The Pujols case isn't quite as bad. Adrian Gonzalez is a very solid defender, but Pujols has in some ways changed how first base is played. He has led the league in range by a long shot in each of the last two seasons, mainly because he continues to play deeper and further from the bag than anybody else, without giving up a greater number of hits down the line. He changes the whole infield dynamic by giving converted outfielder Skip Schumaker some leeway to protect up the middle. He also gives himself the opportunity to range deep into foul territory to catch pop-ups, thus allowing Ryan Ludwick to play deeper and further off the line. Pujols dominance shows up in range factor (10.4 when the next best guy is at 9.7), assists (185 when the next best guy is at 136), double plays (140 when the next best guy is at 135), and putouts (1473 when the next best guy is 1387), as well as the more substantial and complicated metrics. It's a wonder the NL voters haven't noticed.
1. There was no acknowledgement for the single most valuable defender in all of baseball, Franklin Gutierrez.
This is a true tragedy. My qualm is not some much with the fact the AL voters recognized Torii Hunter, Ichiro, and Adam Jones, all of whom are fine defenders, but that they failed to noticed Gutierrez is an absolute travesty.
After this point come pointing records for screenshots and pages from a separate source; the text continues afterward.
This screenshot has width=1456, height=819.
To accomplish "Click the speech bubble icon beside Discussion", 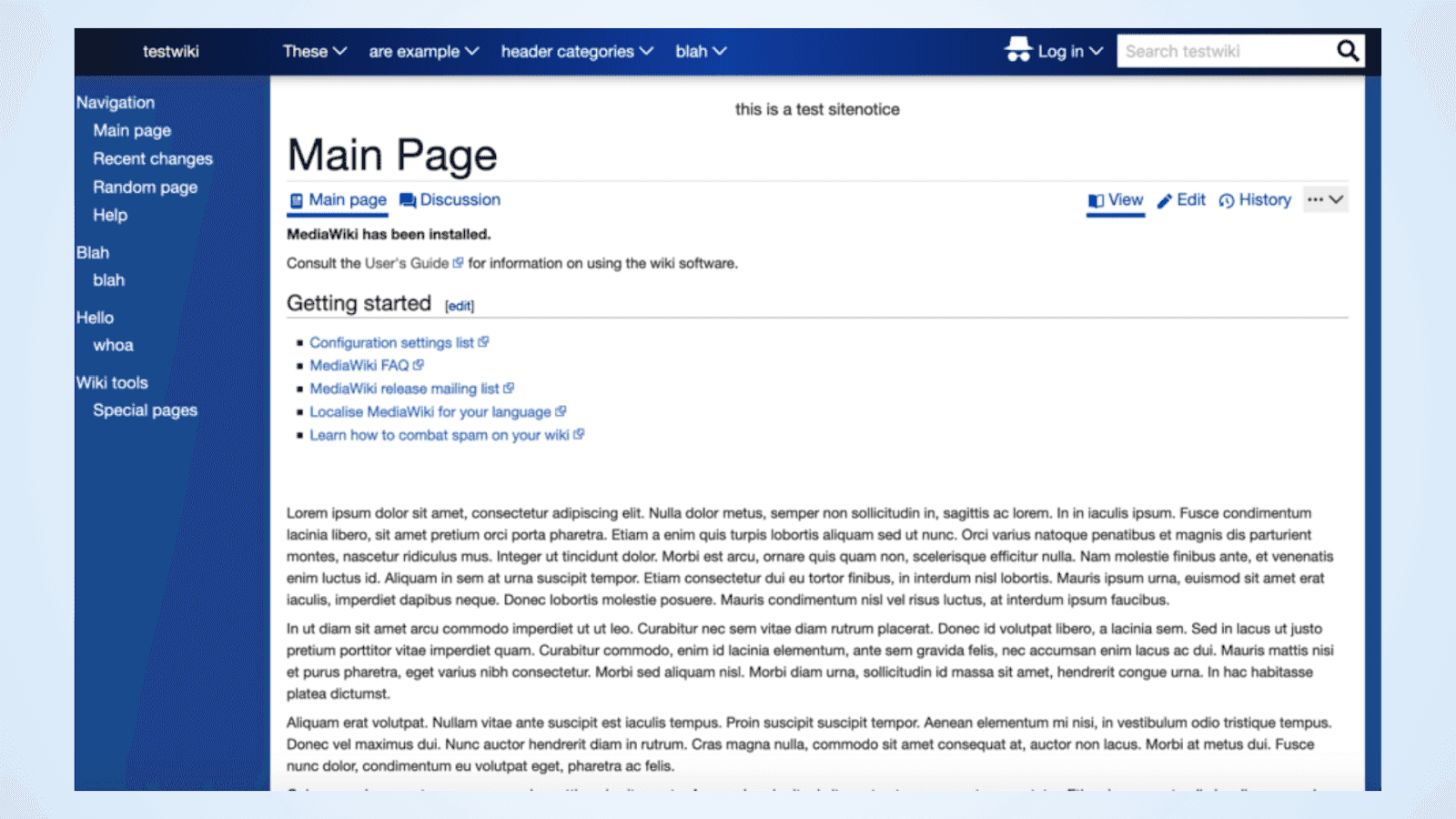I will (408, 199).
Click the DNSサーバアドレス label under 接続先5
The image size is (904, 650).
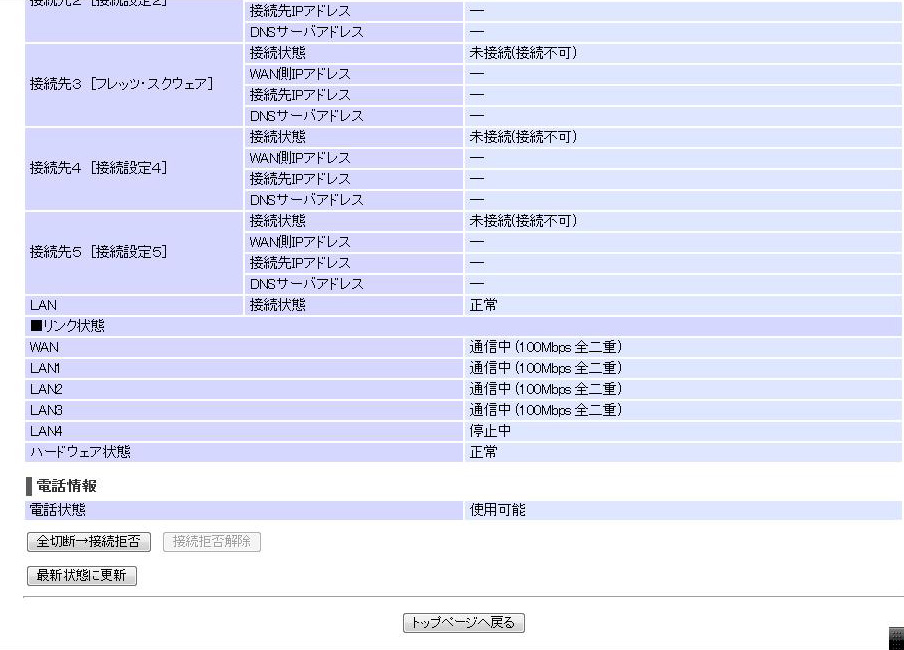tap(306, 284)
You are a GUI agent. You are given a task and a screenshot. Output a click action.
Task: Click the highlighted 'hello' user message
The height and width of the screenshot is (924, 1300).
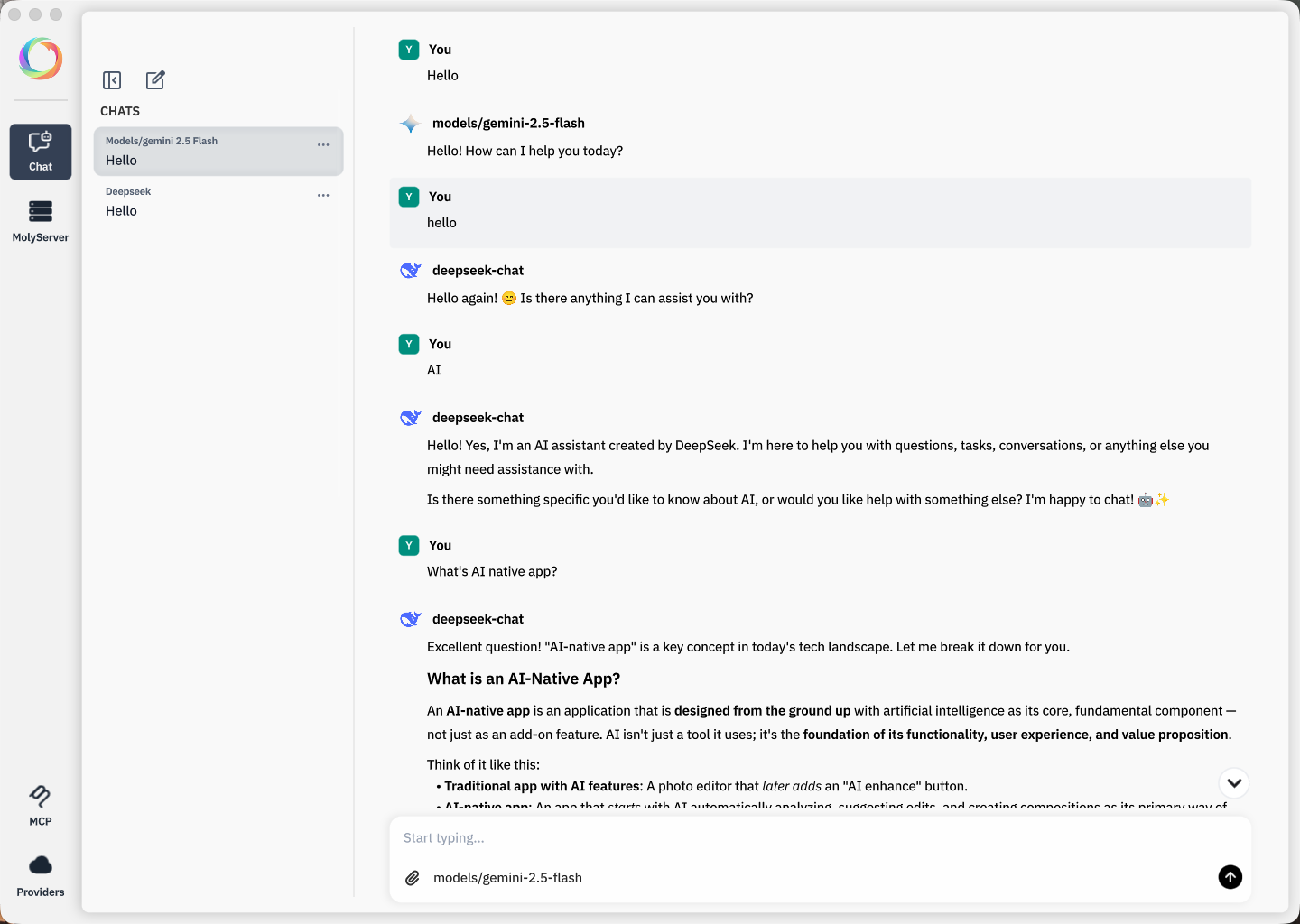coord(441,223)
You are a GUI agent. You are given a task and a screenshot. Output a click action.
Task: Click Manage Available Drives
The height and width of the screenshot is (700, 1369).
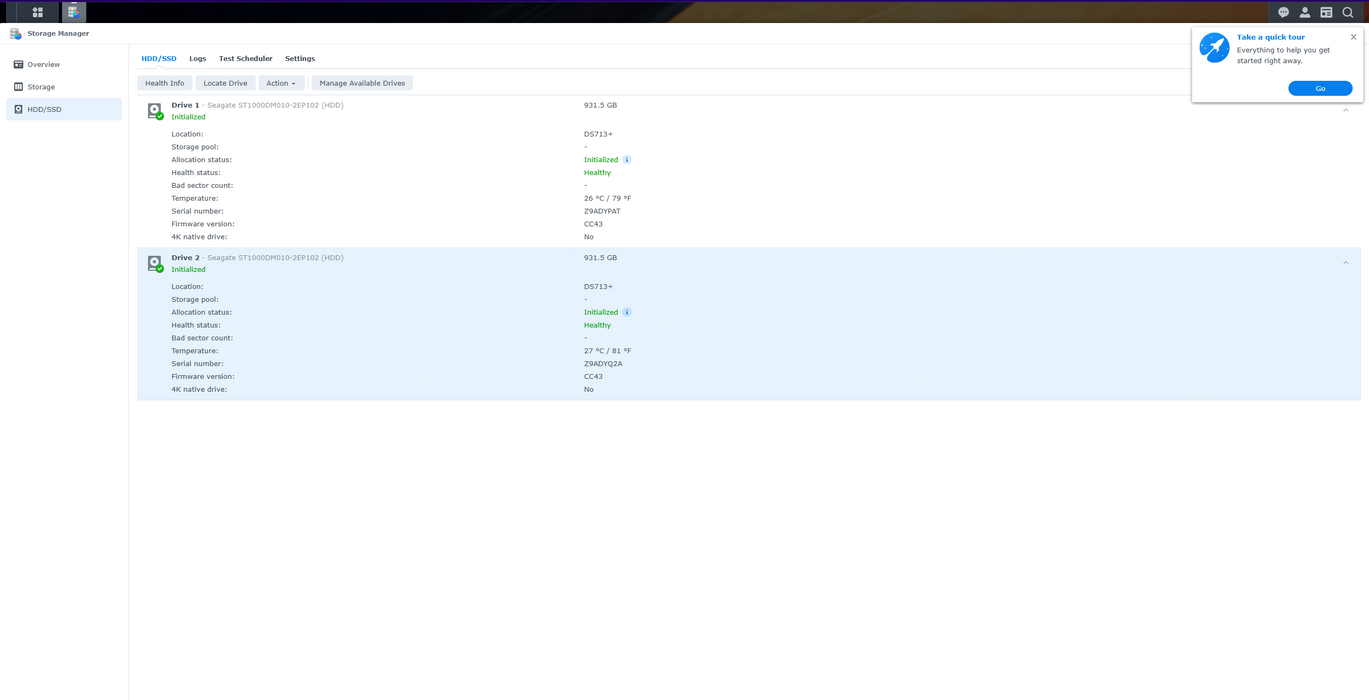362,83
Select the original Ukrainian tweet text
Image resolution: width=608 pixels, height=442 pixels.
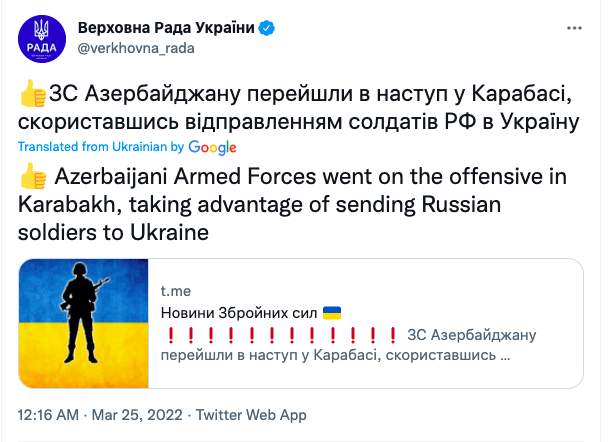coord(300,110)
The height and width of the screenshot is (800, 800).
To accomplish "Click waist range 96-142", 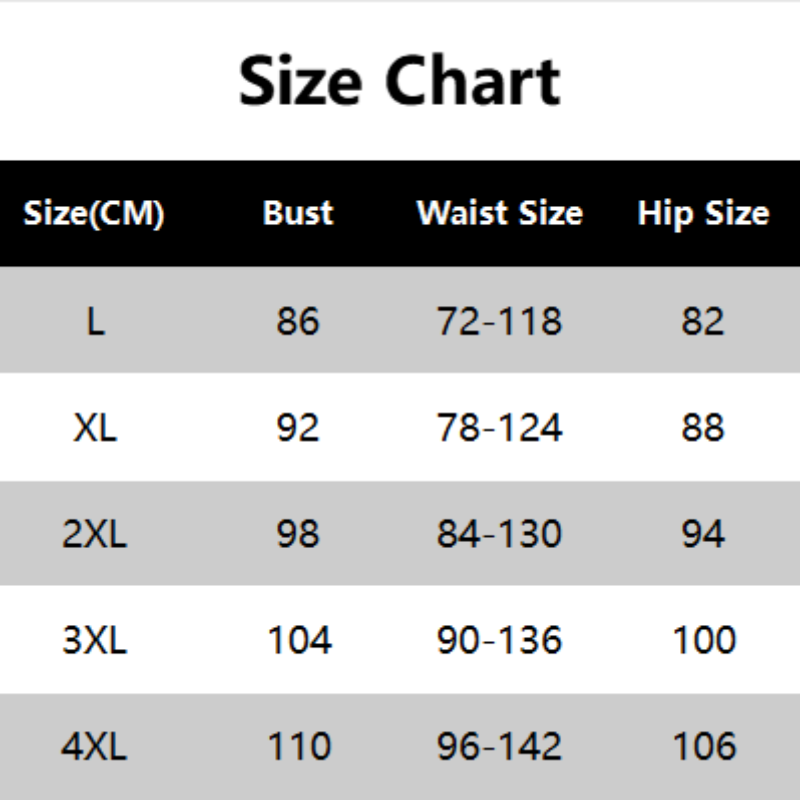I will (499, 746).
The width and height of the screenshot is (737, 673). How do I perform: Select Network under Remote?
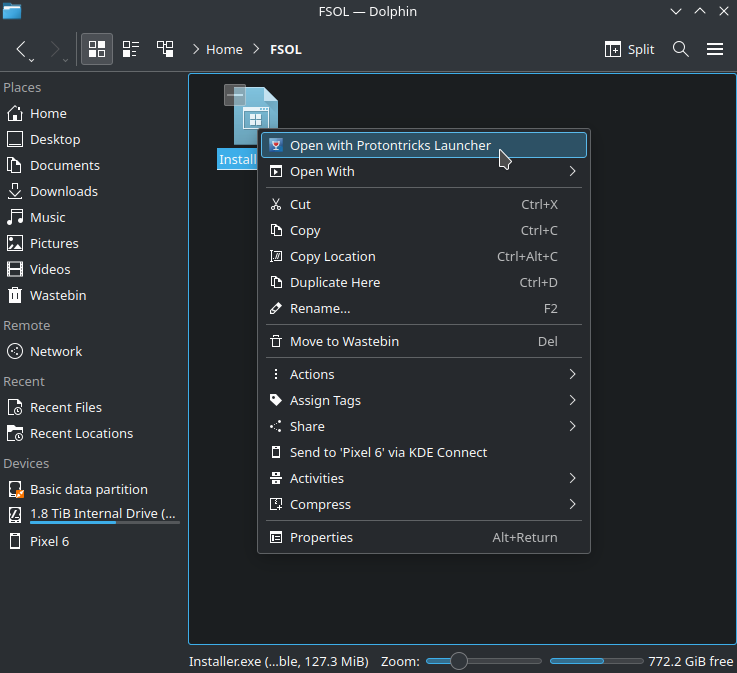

In his first year as a full-time centerfielder, Gutierrez posted a ridiculous 29.1 UZR, the best by any player since Andruw Jones posted a 30.0 in 2005. Like Jones, Gutierrez has deceptive speed, gliding effortlessly to balls which many, seemingly faster players have to dive for, and via extraordinary route choices expands his range to cover almost two thirds of the outfield. Unlike Jones, he will never hit 50 HR, and therefore may never catch the eye of Gold Glove voters.
Here are my Gold Glove choices:
C - Yadier Molina
1B - Albert Pujols
2B - Chase Utley
3B - Ryan Zimmerman
SS - Rafael Furcal
LF - Matt Kemp
CF - Mike Cameron
RF - Randy Winn
P - Adam Wainwright
C - Gerald Laird
1B - Miguel Cabrera
2B - Placido Polanco
3B - Evan Longoria
SS - Elvis Andrus
LF - Carl Crawford
CF - Franklin Gutierrez
RF - David DeJesus
P - Mark Buehrle
*Ultimate Zone Rating is a defensive metric from FanGraphs which combines for infielders analytical metrics for range, double play efficiency, and general efficiency (errors, etc.) and for outfielders arm strength, range, and general efficiency.